By French painter and poet Francis Picabia.

Below is an excerpt from Tom Cheetham's book, "All The World An Icon: Henry Corbin And The Angelic Function of Beings." 2012. North Atlantic Books: Berkeley, California. Pg. 162-163.
"It is important to put Jung's experiment in depth psychology and Imagination into historical context. Shamdasani reminds us of the extraordinary state of European culture in the early years of the twentieth century. It was a time of tremendous experimentation in the arts and revolution in the sciences. Shamdasani writes, "Clear demarcations among literature, art, and psychology had not yet been set; writers and artists borrowed from psychologists and vice versa."  Visual artists and poets were fascinated with dreams and abnormal psychology, and psychologists wrote dramatic and fictional works. New forms for communicating inner experience were breaking out all over. It was a time of experimentation and fluidity in the arts as a reaction to the rigidities of contemporary culture. Everything was about to explode. The master of dada, Hugo Ball, wrote:
The world and society in 1913 looked like this: life is completely confined and shackled. A kind of economic fatalism prevails, each individual, whether he resists it or not, is assigned specific role and with it his interests and his character. The Church is regarded as a "redemption factory" of little importance, literature as a safety valve. . . . The most burning question day and night is: is there anywhere a force that is strong enough to put an end to this state of affairs? And if not, how can one escape it?
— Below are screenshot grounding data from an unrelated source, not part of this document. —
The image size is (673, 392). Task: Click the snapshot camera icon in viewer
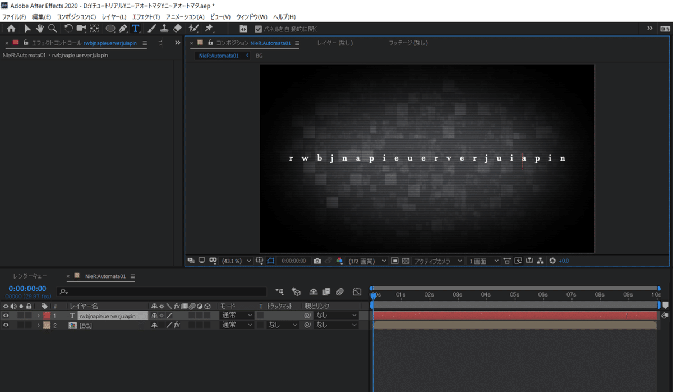point(317,261)
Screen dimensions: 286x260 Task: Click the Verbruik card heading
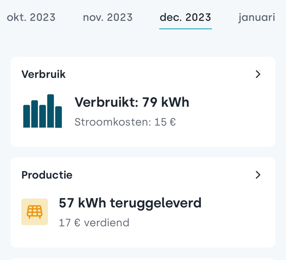pos(44,74)
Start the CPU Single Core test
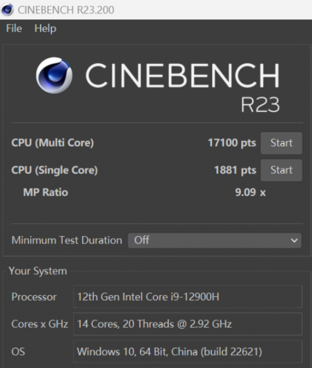This screenshot has height=368, width=312. [x=281, y=170]
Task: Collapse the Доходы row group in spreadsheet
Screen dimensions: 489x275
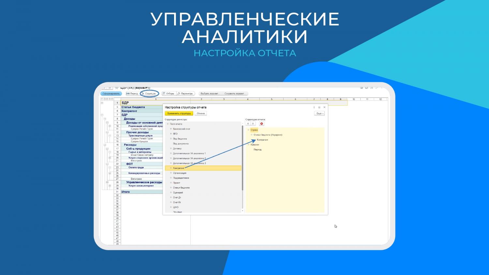Action: pos(105,119)
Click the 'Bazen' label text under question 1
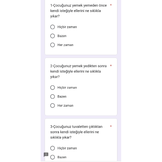 click(62, 36)
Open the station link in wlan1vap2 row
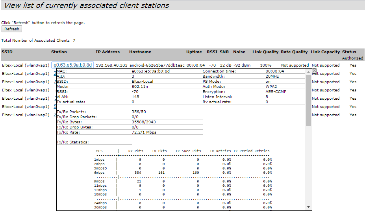365x212 pixels. point(55,115)
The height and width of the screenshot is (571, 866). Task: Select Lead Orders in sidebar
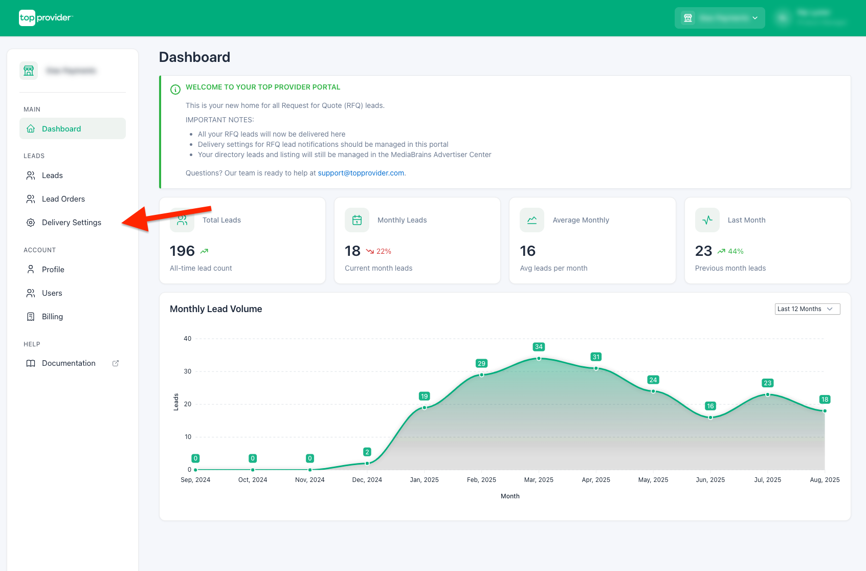(x=63, y=199)
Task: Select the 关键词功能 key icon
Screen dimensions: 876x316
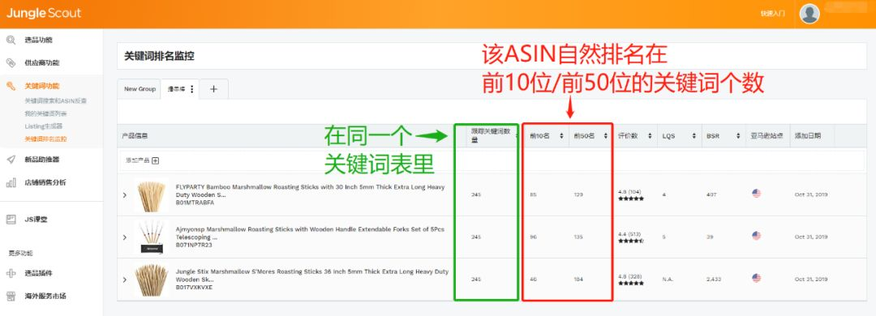Action: click(11, 86)
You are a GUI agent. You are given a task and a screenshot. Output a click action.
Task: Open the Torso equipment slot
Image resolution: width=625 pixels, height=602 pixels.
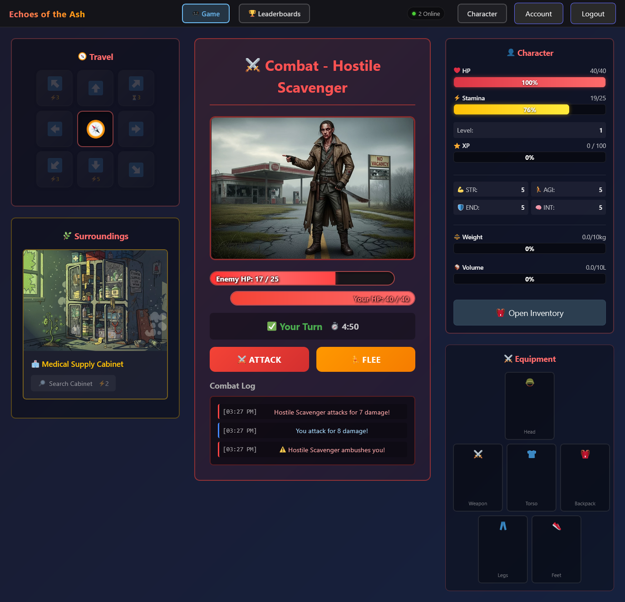pyautogui.click(x=531, y=477)
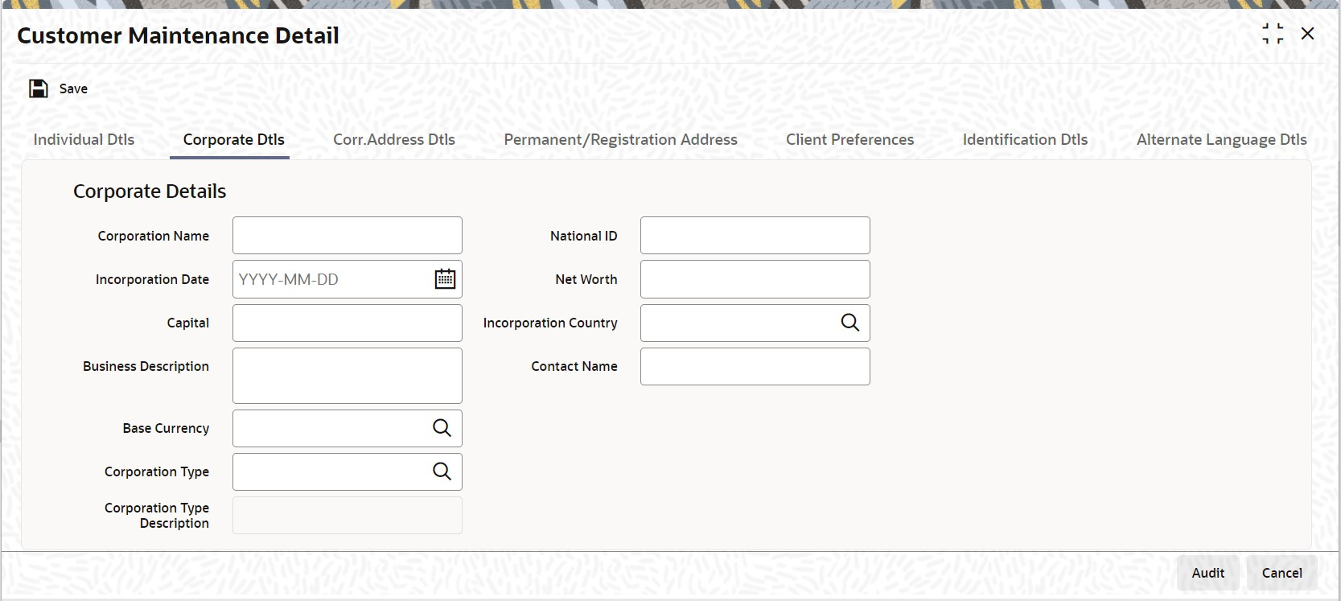The width and height of the screenshot is (1341, 601).
Task: Click the Audit button
Action: 1207,573
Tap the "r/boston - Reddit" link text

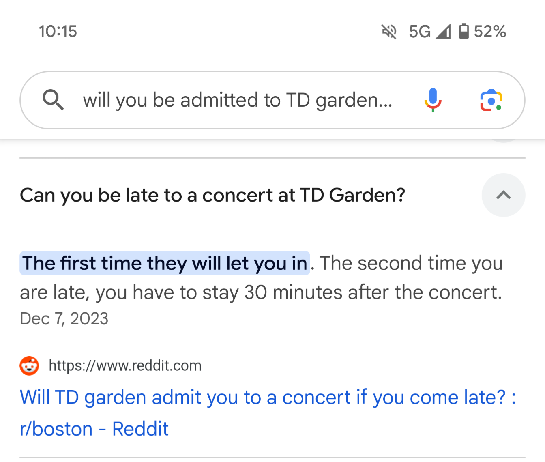(94, 429)
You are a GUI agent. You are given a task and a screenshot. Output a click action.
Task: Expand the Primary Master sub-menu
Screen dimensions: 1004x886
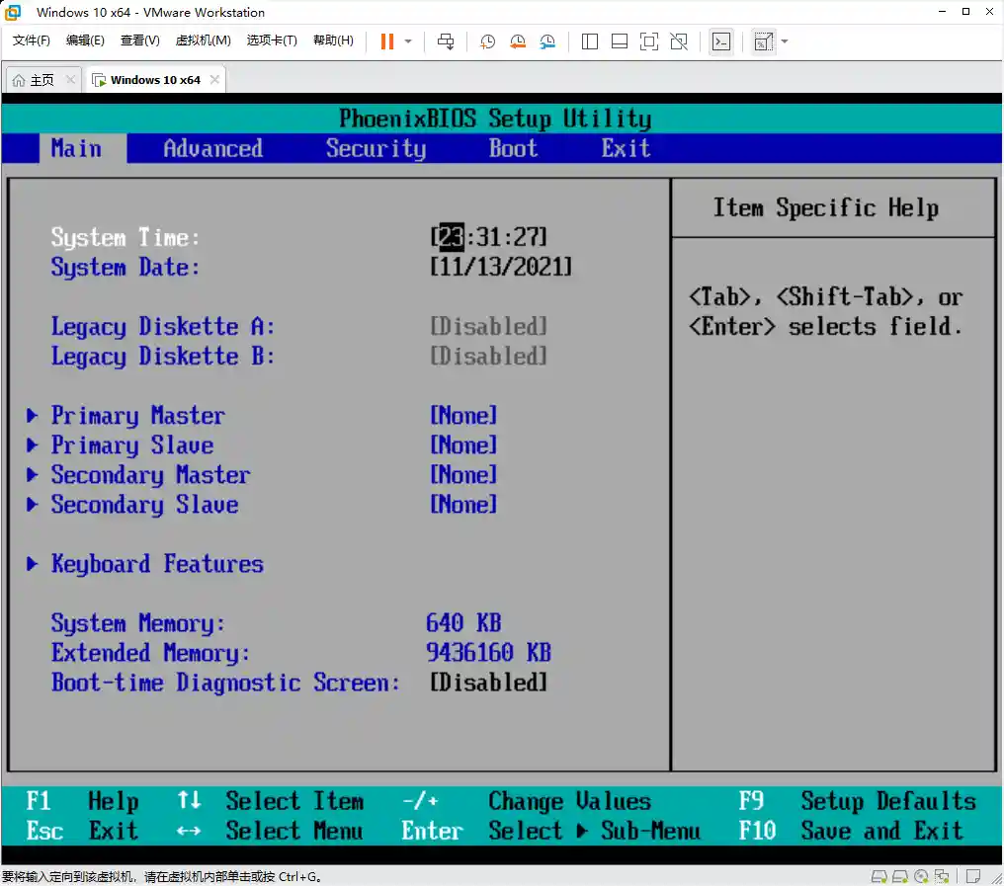(137, 415)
When Jung began his own descent to Hell working with the images of destruction and catastrophe that flooded his conscious mind in 1913, he was embarking on a self-experiment that was perhaps unique, but not without precedent. The process of Active Imagination was to provide a means of confronting and containing the chaos of energies that were about to bring the civilization of Europe as people knew it to a violent and catastrophic end."
An excerpt from Hugo Ball's 'Flight Out of Time: A Dada Diary':
"A thousand-year-old culture disintegrates. There are no columns and no supports, no foundations anymore--they have all been blown up ... The meaning of the world has disappeared." [Source: Dadahead].